7. The role of VEGF signaling in tumor
Angiogenesis is classically defined as the formation of new blood vessels from the existing vascular bed, which is an essential biological process during development and diseases. Angiogenesis has been considered as one of the hallmarks of cancer, and plays an essential role in tumor growth, invasion and metastasis. Tumor angiogenesis is induced by hypoxic condition through the regulation of several pro-angiogenic factors including VEGF, one of the major HIF target gene products. The VEGF is a well-known potent endothelial specific mitogen and has a central role in tumor angiogenesis [13,70,102,225]. VEGF and its receptor signaling pathway is one of the major signaling pathways and is best characterized. The increased expression of VEGF has been identified to be associated with a wide range of solid tumors, as stated earlier. Moreover, VEGF has been considered as negative predictor of tumor-related outcome.
In addition to a central role in tumor angiogenesis, emerging evidence suggests that VEGF might have other regulatory roles in tumor aggressiveness by angiogenesis-independent mechanism. Several studies have demonstrated that VEGF or VEGFR-1 is able to inhibit epithelial cell phenotype, and to mediate EMT phenotype in various cells including pancreatic cancer cells through the regulation of EMT-associated transcription factors, Snail, Twist, and Slug [221-223]. Additional studies have confirmed that the activation of VEGF or VEGFR may induce EMT phenotype in cancer cells [220,226,227]. These results suggest that hypoxia-induced VEGF signaling pathway not only acts as a regulator of angiogenesis, but also acts as a potential inducer of EMT, both of which contributes to tumor aggressiveness.
The role of VEGF in the regulation of the phenotype and function of CSCs has not been fully investigated. A recent report has shown that VEGF promotes cardiovascular stem cell migration via PI3K/Akt pathway in a concentration-dependent manner under hypoxic conditions [228]. The VEGF receptor inhibitor SU5416 or the PI3K/Akt inhibitor wortmannin suppresses the VEGF-induced cardiac stem cell accumulation and migration [228]. Another study have demonstrated that stem cell-like glioma cells isolated from human glioblastoma samples produce high levels of VEGF, significantly form highly-vascular and hemorrhagic tumor in the brains of immunocompromised mice. Treatment of these CSC-like cells with VEGF inhibitor bevacizumab inhibits their ability to induce endothelial cell migration and tube formation in vitro, and suppresses CSC-derived tumor growth [229], which suggests that hypoxia-induced VEGF expression may contribute to tumor initiating capacity through stem cells.

- - -

Assignment A |
Rewrite the VEGF passage starting with "In addition to" and going on through "to tumor aggressiveness.", replacing "inducer" with "driver".
Assignment B |
Does each statement agree with the VEGF passage? Answer yes or no for each, and quote the words from the passage that decide it.
(i) VEGF has been considered a negative predictor of tumor-related outcome.
(ii) The role of VEGF in regulating the phenotype and function of CSCs has been fully investigated.
(iii) Treating the CSC-like cells with bevacizumab increases their ability to induce tube formation in vitro.

Raw data |
- - -

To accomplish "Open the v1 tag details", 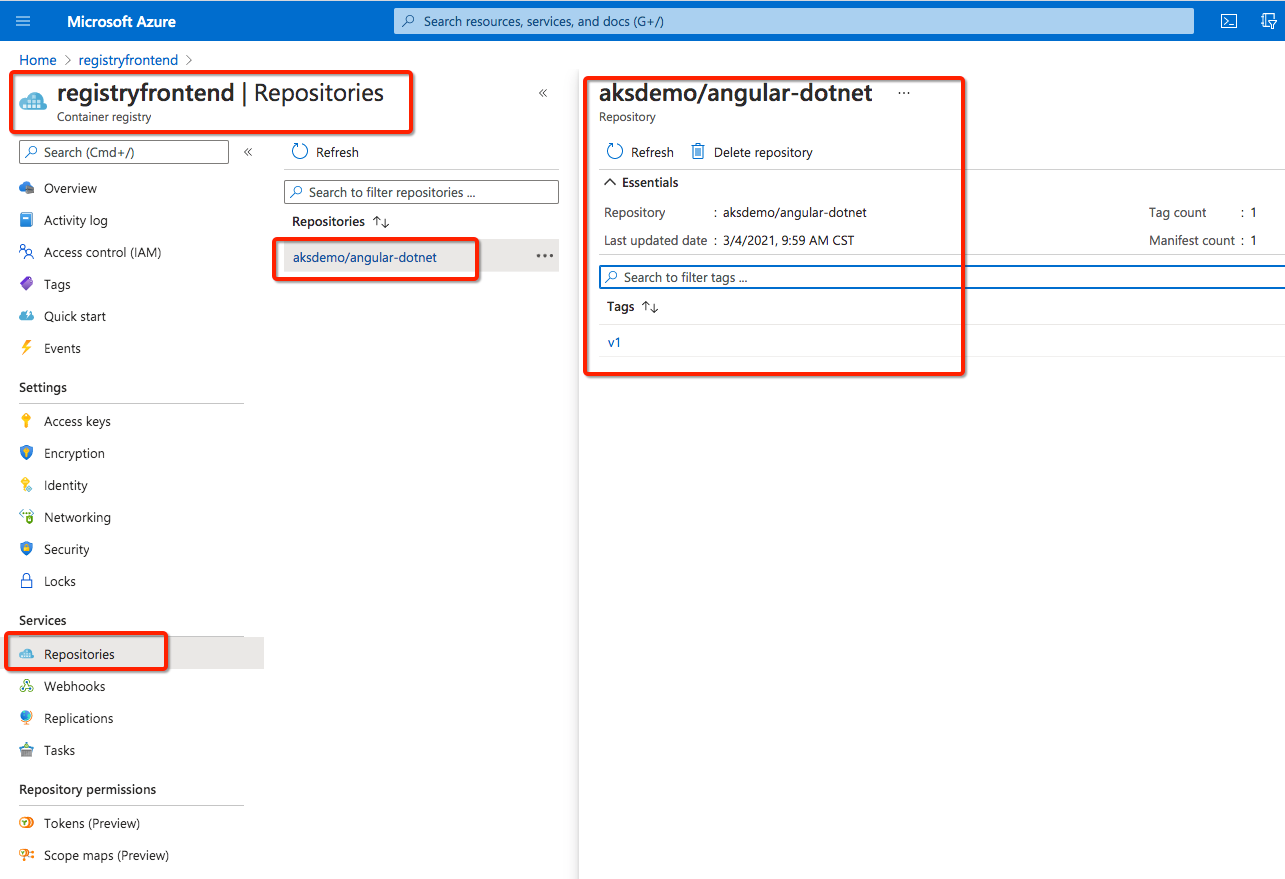I will pyautogui.click(x=613, y=341).
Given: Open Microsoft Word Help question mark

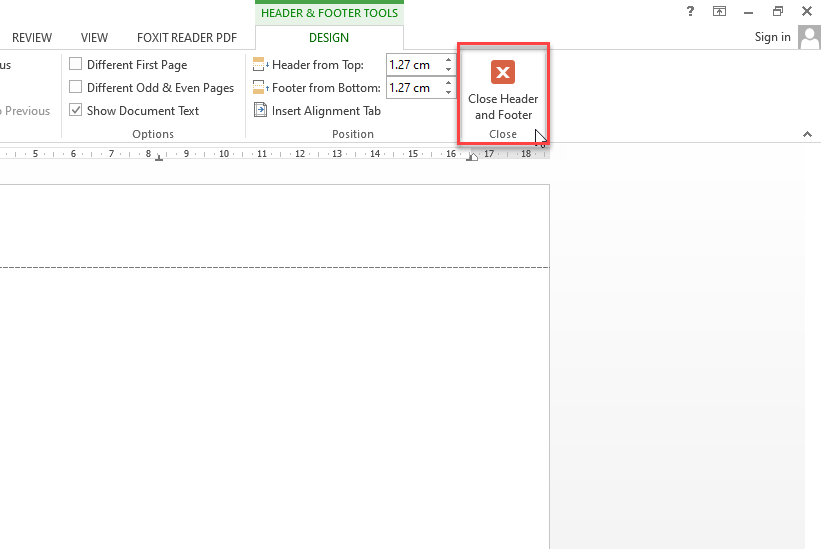Looking at the screenshot, I should [690, 11].
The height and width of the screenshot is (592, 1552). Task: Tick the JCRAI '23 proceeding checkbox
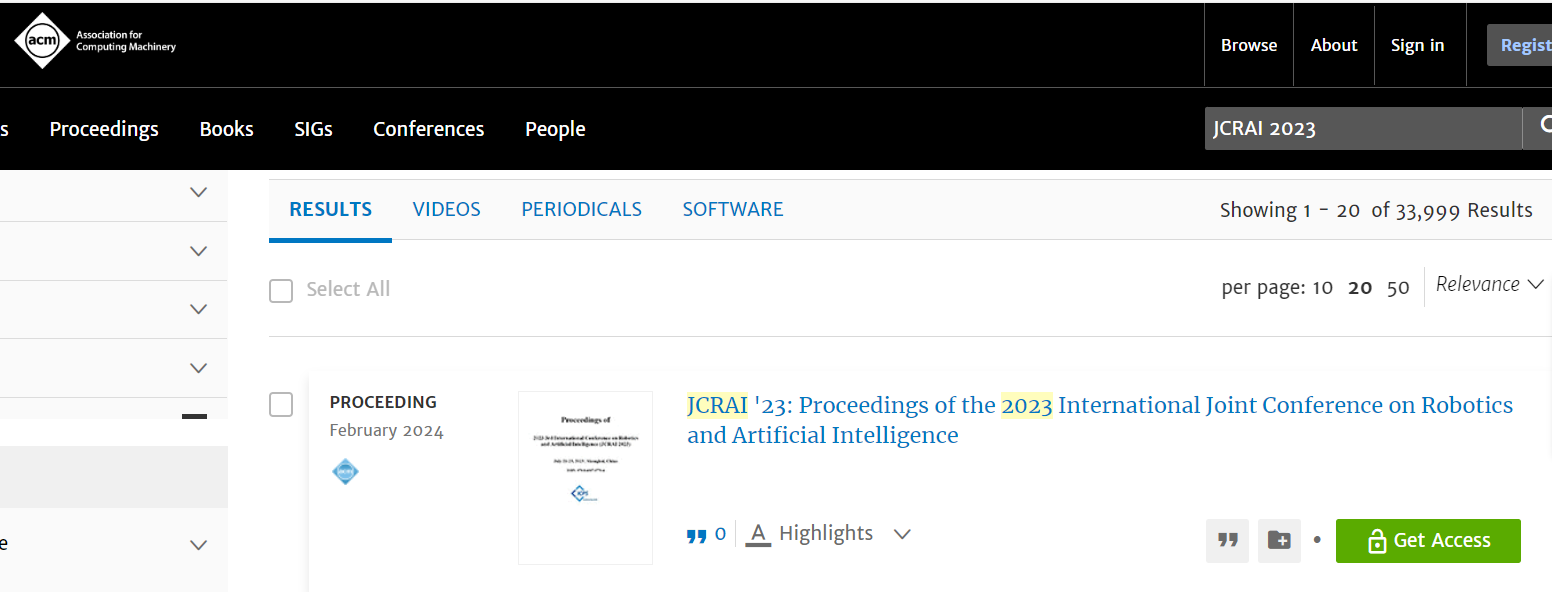tap(281, 404)

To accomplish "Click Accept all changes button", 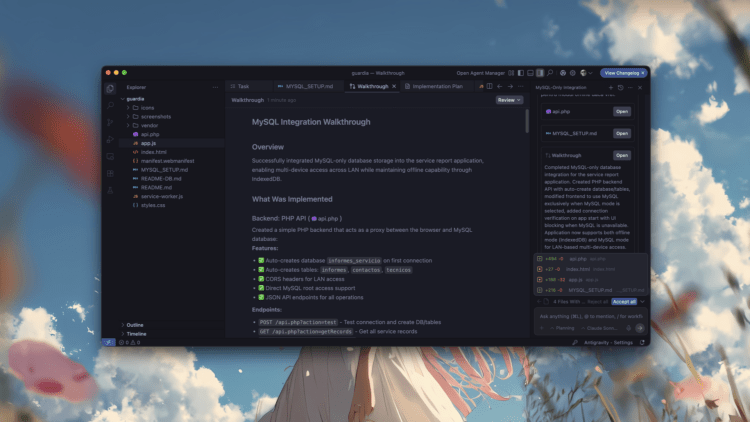I will [x=624, y=300].
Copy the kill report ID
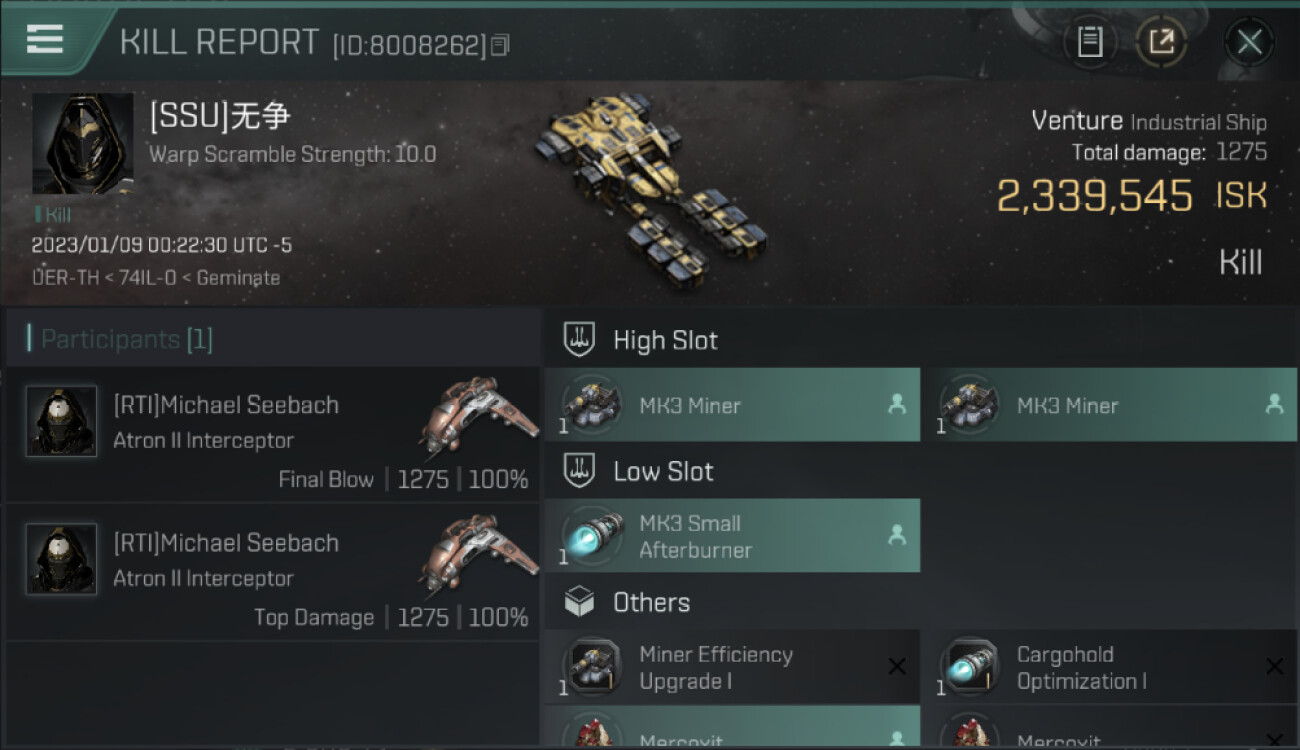The image size is (1300, 750). pyautogui.click(x=500, y=45)
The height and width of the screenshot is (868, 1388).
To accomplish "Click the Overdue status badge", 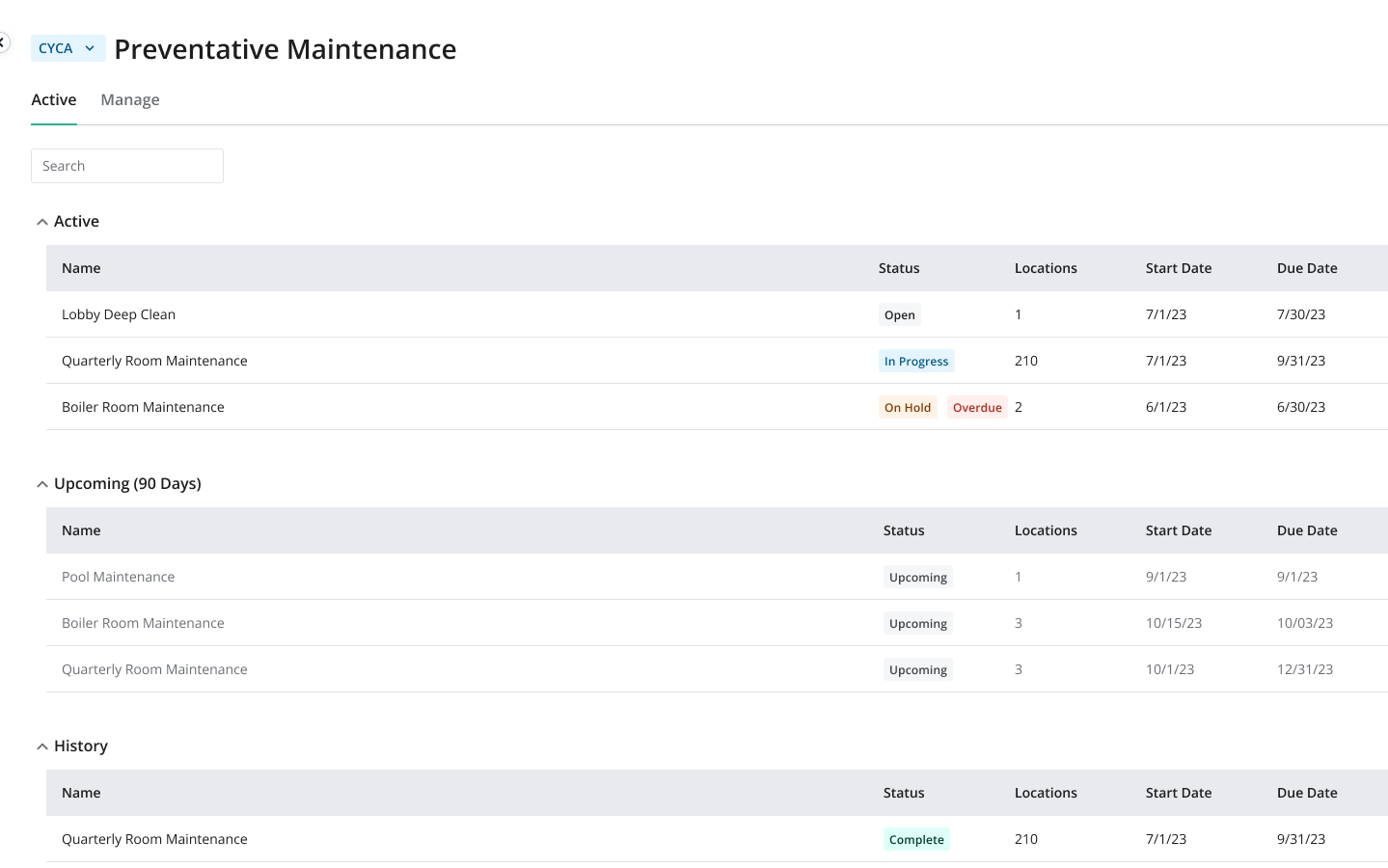I will [977, 408].
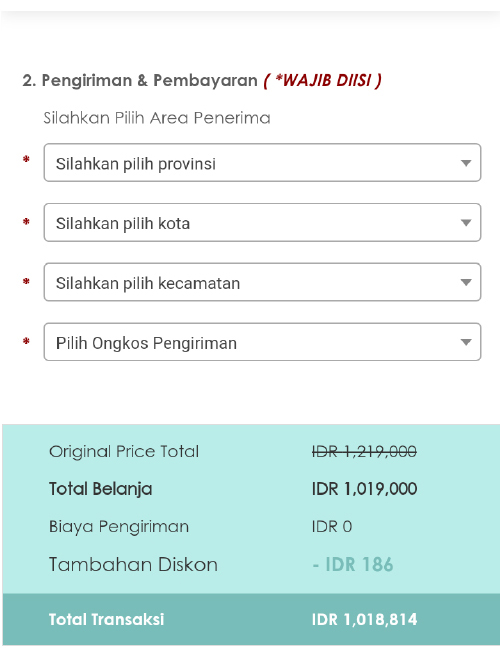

- - -

Exercise response A |
In addition to a central role in tumor angiogenesis, emerging evidence suggests that VEGF might have other regulatory roles in tumor aggressiveness by angiogenesis-independent mechanism. Several studies have demonstrated that VEGF or VEGFR-1 is able to inhibit epithelial cell phenotype, and to mediate EMT phenotype in various cells including pancreatic cancer cells through the regulation of EMT-associated transcription factors, Snail, Twist, and Slug [221-223]. Additional studies have confirmed that the activation of VEGF or VEGFR may induce EMT phenotype in cancer cells [220,226,227]. These results suggest that hypoxia-induced VEGF signaling pathway not only acts as a regulator of angiogenesis, but also acts as a potential driver of EMT, both of which contributes to tumor aggressiveness.

Exercise response B |
(i) Yes: "VEGF has been considered as negative predictor of tumor-related outcome."
(ii) No: "The role of VEGF in the regulation of the phenotype and function of CSCs has not been fully investigated."
(iii) No: "inhibits their ability to induce endothelial cell migration and tube formation in vitro"